== USING THE INFORMATION ==
**1)** In the summary on face presentation attack detection, what method do the authors propose?
**2)** Carry on the summary on face presentation attack detection from its final sentence.

== EXTRACT ==
🤖 AI Summary
This work addresses the limited generalization of existing face presentation attack detection methods to unseen domains and novel attack types, primarily due to insufficient diversity in training data. To overcome this challenge, the authors propose Pattern Conversion GAN (PCGAN), which disentangles identity-related features from spoofing artifacts in the latent space and incorporates a patch-level multi-task learning mechanism to synthesize diverse spoofing samples, thereby enhancing model robustness. By innovatively integrating artifact pattern transformation with feature disentanglement, PCGAN significantly improves detection performance against both unknown-domain attacks and localized presentation attacks across multiple benchmark datasets, effectively strengthening the security of face recognition systems.

Source records:
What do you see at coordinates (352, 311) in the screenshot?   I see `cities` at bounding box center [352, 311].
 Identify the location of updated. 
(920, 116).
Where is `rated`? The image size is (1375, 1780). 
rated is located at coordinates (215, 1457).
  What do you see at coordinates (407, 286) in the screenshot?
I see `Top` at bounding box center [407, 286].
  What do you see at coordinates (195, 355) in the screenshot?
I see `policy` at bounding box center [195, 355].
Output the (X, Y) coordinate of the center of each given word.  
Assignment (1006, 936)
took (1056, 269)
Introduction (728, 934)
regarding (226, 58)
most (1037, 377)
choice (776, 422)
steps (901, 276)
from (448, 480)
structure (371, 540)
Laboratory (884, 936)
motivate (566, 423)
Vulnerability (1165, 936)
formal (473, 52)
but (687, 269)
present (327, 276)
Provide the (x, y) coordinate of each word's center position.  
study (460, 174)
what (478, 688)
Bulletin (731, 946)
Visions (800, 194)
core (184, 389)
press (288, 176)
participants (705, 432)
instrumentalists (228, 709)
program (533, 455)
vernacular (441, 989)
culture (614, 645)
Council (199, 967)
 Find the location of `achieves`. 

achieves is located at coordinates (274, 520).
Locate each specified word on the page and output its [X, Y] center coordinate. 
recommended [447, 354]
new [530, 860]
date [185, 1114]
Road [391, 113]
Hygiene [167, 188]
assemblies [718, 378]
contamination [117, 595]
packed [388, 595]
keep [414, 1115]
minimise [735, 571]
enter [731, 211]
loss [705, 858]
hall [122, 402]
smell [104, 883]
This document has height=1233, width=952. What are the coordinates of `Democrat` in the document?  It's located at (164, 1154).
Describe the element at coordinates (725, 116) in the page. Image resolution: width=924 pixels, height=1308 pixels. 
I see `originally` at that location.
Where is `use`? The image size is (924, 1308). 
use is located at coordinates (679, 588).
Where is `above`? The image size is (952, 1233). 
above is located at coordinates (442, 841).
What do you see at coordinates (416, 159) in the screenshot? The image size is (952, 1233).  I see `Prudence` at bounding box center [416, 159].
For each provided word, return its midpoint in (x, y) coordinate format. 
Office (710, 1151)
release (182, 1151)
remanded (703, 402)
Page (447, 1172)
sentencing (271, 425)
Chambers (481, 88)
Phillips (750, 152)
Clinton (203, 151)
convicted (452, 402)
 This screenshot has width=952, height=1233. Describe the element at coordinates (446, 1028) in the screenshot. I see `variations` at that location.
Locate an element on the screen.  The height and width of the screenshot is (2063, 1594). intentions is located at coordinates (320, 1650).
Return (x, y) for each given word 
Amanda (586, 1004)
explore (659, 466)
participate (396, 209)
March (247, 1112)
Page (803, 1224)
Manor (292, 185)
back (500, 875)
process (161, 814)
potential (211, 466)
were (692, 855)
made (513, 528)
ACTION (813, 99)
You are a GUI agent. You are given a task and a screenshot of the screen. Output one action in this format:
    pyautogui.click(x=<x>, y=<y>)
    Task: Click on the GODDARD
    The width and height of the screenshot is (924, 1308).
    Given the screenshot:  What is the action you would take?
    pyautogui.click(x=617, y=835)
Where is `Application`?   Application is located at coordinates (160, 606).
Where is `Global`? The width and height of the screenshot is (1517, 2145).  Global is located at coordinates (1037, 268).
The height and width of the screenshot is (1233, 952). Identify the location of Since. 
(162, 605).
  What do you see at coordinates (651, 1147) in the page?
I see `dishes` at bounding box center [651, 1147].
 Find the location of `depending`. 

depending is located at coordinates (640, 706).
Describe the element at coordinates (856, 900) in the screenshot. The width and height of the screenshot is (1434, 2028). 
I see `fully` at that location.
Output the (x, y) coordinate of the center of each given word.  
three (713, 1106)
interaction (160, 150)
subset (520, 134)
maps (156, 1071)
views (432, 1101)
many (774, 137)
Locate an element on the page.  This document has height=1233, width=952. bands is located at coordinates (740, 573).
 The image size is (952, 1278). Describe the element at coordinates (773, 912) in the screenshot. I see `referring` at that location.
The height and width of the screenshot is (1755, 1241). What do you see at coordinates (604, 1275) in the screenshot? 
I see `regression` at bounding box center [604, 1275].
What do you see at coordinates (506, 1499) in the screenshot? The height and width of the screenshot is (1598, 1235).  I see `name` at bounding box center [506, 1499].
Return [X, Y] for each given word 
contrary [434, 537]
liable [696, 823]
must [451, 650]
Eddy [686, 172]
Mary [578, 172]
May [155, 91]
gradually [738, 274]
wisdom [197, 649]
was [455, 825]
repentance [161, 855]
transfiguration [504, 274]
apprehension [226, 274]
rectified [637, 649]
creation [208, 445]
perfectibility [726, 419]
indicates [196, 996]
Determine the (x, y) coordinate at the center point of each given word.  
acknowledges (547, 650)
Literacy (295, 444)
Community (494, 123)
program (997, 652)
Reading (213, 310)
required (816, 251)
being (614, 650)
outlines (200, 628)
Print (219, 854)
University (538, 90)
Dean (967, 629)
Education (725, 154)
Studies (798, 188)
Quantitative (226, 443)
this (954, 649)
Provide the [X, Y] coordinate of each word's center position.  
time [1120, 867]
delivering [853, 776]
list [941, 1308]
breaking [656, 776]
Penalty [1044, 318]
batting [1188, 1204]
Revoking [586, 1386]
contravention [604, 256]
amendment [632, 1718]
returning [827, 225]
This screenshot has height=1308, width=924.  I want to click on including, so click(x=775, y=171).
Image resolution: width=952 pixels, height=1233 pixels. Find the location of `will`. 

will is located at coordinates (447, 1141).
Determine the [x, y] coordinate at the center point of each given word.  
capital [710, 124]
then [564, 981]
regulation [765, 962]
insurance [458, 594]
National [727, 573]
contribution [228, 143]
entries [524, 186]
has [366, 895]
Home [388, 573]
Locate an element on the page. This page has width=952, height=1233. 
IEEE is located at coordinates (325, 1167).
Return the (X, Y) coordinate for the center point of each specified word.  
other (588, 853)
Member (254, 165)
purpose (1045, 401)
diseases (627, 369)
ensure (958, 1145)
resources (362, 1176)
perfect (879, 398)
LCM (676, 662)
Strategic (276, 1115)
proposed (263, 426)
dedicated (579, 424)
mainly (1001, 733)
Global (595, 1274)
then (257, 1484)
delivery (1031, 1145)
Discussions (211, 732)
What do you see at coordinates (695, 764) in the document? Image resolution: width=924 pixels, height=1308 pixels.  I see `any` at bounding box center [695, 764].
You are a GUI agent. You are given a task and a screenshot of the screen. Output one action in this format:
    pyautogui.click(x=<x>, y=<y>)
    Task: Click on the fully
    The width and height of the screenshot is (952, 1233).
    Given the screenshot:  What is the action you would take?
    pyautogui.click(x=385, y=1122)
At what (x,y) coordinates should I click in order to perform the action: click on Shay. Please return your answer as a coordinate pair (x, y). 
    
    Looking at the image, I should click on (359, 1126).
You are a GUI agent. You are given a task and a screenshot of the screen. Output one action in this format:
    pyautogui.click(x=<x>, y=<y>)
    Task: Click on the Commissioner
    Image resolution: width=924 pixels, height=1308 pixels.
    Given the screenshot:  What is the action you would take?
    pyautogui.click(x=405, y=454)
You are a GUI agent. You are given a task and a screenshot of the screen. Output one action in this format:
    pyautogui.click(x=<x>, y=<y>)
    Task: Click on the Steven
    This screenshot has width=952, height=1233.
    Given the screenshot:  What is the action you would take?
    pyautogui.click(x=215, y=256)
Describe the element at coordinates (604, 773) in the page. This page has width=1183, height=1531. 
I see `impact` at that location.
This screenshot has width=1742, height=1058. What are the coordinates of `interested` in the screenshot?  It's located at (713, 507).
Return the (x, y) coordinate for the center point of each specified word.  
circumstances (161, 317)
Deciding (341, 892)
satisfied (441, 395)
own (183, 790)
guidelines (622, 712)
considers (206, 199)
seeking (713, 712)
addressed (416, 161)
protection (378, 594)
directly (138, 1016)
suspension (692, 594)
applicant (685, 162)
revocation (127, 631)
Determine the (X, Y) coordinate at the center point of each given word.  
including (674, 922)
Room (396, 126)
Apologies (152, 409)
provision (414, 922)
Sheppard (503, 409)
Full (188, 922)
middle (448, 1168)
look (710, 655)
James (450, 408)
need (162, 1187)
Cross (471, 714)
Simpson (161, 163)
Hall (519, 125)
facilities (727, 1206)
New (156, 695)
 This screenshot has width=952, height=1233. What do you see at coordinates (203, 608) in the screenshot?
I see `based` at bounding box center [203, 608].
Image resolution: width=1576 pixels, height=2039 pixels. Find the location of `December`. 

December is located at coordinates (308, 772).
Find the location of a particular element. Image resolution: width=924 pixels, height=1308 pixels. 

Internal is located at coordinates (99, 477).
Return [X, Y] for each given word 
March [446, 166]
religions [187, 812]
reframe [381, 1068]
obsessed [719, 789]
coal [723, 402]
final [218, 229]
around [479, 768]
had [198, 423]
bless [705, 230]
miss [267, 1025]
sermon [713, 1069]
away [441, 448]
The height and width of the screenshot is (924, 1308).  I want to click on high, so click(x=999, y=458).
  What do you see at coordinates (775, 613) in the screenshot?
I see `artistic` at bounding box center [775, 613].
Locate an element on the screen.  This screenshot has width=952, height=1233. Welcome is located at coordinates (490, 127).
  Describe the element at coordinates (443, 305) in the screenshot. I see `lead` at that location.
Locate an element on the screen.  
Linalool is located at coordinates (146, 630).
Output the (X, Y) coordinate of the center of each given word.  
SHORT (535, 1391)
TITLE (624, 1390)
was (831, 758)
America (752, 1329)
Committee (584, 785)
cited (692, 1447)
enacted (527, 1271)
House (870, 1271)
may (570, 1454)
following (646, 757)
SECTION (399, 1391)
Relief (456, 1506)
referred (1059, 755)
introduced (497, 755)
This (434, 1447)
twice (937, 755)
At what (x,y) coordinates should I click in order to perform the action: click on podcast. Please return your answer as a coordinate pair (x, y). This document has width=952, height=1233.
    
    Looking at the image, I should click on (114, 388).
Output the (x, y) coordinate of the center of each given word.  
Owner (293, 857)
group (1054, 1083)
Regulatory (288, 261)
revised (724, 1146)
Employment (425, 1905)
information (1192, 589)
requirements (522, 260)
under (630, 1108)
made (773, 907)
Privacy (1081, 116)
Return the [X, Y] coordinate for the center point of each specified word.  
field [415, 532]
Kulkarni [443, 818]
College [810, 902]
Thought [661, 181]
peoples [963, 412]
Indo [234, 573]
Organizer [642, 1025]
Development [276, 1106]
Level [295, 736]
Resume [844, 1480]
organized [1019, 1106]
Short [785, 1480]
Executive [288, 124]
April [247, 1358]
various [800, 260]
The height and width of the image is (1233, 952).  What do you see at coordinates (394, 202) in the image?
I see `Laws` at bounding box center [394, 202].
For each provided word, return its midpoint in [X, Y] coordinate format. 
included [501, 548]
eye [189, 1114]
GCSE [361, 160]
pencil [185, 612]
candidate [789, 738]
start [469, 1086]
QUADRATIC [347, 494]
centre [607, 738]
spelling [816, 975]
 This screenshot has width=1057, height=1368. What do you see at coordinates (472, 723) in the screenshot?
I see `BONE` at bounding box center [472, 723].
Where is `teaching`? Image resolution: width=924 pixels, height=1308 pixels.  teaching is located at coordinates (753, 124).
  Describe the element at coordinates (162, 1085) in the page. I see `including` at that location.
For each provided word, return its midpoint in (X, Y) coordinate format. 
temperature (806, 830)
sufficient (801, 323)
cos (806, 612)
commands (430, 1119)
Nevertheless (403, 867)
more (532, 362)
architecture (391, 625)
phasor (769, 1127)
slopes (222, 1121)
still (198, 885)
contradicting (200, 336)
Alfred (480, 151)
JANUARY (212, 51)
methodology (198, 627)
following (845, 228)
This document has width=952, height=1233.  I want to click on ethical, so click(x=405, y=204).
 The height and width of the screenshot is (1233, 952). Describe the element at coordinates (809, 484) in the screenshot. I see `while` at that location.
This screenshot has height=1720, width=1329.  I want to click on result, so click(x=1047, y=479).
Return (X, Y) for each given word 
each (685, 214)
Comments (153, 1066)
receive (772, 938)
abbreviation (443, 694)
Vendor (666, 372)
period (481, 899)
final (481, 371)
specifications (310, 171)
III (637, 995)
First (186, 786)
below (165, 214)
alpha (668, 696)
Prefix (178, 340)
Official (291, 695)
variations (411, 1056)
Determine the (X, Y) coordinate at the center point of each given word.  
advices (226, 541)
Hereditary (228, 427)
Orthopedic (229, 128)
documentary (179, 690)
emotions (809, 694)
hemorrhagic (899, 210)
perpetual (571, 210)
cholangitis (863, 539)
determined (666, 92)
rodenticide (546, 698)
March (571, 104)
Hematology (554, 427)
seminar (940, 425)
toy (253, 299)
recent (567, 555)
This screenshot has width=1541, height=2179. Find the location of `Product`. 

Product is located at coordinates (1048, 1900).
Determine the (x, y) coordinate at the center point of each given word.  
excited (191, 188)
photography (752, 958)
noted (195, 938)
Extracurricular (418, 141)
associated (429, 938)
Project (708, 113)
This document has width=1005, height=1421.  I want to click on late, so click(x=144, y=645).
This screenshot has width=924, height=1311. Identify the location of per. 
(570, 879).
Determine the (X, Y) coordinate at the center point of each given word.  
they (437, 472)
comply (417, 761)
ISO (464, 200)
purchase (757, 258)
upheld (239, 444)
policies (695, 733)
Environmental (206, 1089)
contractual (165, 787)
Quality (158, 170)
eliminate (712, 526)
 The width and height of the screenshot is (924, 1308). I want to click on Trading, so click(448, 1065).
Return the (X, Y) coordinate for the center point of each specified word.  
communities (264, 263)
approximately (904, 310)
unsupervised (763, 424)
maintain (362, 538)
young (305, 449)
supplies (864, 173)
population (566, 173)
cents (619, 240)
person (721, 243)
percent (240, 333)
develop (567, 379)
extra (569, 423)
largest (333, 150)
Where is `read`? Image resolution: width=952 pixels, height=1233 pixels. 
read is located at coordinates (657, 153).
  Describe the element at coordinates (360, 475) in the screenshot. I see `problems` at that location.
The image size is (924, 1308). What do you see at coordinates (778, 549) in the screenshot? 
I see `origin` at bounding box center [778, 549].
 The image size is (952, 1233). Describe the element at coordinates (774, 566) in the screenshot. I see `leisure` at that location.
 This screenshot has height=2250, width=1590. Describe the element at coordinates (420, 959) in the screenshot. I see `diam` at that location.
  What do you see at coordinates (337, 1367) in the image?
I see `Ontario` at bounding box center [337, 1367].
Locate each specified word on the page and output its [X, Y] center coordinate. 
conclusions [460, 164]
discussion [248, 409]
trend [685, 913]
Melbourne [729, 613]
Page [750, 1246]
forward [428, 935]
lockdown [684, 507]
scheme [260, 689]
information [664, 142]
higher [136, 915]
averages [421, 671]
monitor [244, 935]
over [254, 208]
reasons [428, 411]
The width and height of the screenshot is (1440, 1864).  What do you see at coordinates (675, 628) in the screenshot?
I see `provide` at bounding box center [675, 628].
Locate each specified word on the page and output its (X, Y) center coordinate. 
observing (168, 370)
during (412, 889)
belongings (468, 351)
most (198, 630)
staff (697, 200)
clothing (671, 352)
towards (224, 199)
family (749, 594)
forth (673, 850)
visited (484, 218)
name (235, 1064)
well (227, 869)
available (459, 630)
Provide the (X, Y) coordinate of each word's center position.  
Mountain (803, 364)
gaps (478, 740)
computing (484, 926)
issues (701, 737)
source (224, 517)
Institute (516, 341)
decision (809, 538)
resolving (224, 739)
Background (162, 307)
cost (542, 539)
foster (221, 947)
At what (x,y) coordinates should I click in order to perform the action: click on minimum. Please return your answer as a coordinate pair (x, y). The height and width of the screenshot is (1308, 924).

== SOLVED TASKS ==
**1)** Pattern Conversion GAN (PCGAN).

**2)**
📝 Abstract
Face Anti-Spoofing (FAS) algorithms, designed to secure face recognition systems against spoofing, struggle with limited dataset diversity, impairing their ability to handle unseen visual domains and spoofing methods. We introduce the Pattern Conversion Generative Adversarial Network (PCGAN) to enhance domain generalization in FAS. PCGAN effectively disentangles latent vectors for spoof artifacts and facial features, allowing to generate images with diverse artifacts. We further incorporate patch-based and multi-task learning to tackle partial attacks and overfitting issues to facial features. Our extensive experiments validate PCGAN's effectiveness in domain generalization and detecting partial attacks, giving a substantial improvement in facial recognition security.